* _Exercise passage_:
----------------------------------------

Annealing Annealing is a thermal process whereby the material is heated to and maintained at a suitable temperature, followed by cooling to ambient conditions when the metal now has a stable structure.
Austenitic Austenitic stainless steel is a type of steel with a chromium content greater than 10.5% (like other stainless steels) and with a minimum 17% chromium. They also contain nickel. Peopl will more readily recognise this classification as 304 Grade, or 18-9E.
The further alloying with molybdenum is knowned as 316 Grade or 18-11ML. (Discover more about stainless steel categories).
Bar A finished steel product, commonly in flat, square, round or hexagonal shapes. Rolled from billets, bars are produced in two major types, merchant and special.
Blank Steel sheet of high dimensional precision, in simple or complex form, sometimes multi-thickness, principally used in automobile body parts.
Carbon steel A type of steel generally containing only a very small quantity of elements other than carbon, silicon, manganese, sulphur and phosphorus, so it has no significant quantity of any alloying element.
Coal The primary fuel used by integrated iron and steel producers.
Coated steels Steel is coated by a hot process or through electrolysis with a layer of a substance that protects the metal base against corrosion. The most commonly used coating material is zinc which can be applied either using a hot process (hot-dip galvanising) or using electrolysis (electro-galvanising). An organic coating (paint, plastic) can also be deposited on the zinc layer.

----------------------------------------

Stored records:

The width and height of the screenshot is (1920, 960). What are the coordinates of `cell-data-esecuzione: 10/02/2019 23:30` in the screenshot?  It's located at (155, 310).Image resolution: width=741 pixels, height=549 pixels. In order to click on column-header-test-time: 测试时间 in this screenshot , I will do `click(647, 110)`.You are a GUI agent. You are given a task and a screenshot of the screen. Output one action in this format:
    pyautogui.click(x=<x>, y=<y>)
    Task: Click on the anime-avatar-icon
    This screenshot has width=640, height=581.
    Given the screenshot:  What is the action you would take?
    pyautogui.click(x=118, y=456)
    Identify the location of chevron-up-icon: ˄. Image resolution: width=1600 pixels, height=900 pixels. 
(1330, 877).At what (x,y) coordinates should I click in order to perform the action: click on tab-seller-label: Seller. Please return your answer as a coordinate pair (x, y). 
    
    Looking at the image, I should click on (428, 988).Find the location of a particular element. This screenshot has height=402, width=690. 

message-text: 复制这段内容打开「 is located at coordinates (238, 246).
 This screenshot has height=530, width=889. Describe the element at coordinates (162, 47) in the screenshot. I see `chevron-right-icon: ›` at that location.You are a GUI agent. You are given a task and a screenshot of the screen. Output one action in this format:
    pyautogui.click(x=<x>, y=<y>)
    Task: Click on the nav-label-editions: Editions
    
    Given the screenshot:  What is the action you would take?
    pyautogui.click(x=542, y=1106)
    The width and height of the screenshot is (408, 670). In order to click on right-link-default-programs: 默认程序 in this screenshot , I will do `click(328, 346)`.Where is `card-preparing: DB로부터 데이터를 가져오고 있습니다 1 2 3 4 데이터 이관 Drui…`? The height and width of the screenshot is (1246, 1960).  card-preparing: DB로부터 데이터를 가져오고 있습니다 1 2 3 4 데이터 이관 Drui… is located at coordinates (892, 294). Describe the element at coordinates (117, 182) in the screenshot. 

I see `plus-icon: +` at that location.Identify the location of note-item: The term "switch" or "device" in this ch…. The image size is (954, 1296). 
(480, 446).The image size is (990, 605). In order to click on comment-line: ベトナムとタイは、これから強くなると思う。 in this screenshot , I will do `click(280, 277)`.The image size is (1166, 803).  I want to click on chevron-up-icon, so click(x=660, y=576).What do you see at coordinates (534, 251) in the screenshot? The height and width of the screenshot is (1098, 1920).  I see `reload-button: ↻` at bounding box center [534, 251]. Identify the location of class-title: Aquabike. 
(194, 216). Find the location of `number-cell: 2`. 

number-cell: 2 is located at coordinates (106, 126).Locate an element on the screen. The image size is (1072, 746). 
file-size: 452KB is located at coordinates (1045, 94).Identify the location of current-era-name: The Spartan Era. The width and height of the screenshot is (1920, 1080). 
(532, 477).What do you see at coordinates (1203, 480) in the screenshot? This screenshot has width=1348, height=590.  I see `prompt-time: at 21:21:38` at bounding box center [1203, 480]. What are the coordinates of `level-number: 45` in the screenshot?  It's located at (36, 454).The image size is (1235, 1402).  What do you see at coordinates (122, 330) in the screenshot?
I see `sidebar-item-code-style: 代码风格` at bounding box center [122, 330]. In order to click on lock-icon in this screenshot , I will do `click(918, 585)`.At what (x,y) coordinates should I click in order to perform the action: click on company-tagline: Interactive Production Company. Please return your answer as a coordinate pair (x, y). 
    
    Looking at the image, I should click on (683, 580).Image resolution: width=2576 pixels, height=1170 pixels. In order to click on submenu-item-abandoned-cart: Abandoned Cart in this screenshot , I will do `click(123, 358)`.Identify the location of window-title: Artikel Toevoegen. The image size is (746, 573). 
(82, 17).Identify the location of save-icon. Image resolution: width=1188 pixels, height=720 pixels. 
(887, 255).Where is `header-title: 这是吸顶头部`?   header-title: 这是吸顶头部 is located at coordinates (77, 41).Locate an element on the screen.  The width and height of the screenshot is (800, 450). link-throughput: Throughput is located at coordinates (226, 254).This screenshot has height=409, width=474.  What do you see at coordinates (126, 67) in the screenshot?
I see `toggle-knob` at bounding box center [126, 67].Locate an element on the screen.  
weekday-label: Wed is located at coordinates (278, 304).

----------------------------------------

According to the steel glossary, which coating material is used most commonly on coated steels? Rely only on the steel glossary to respond.

Zinc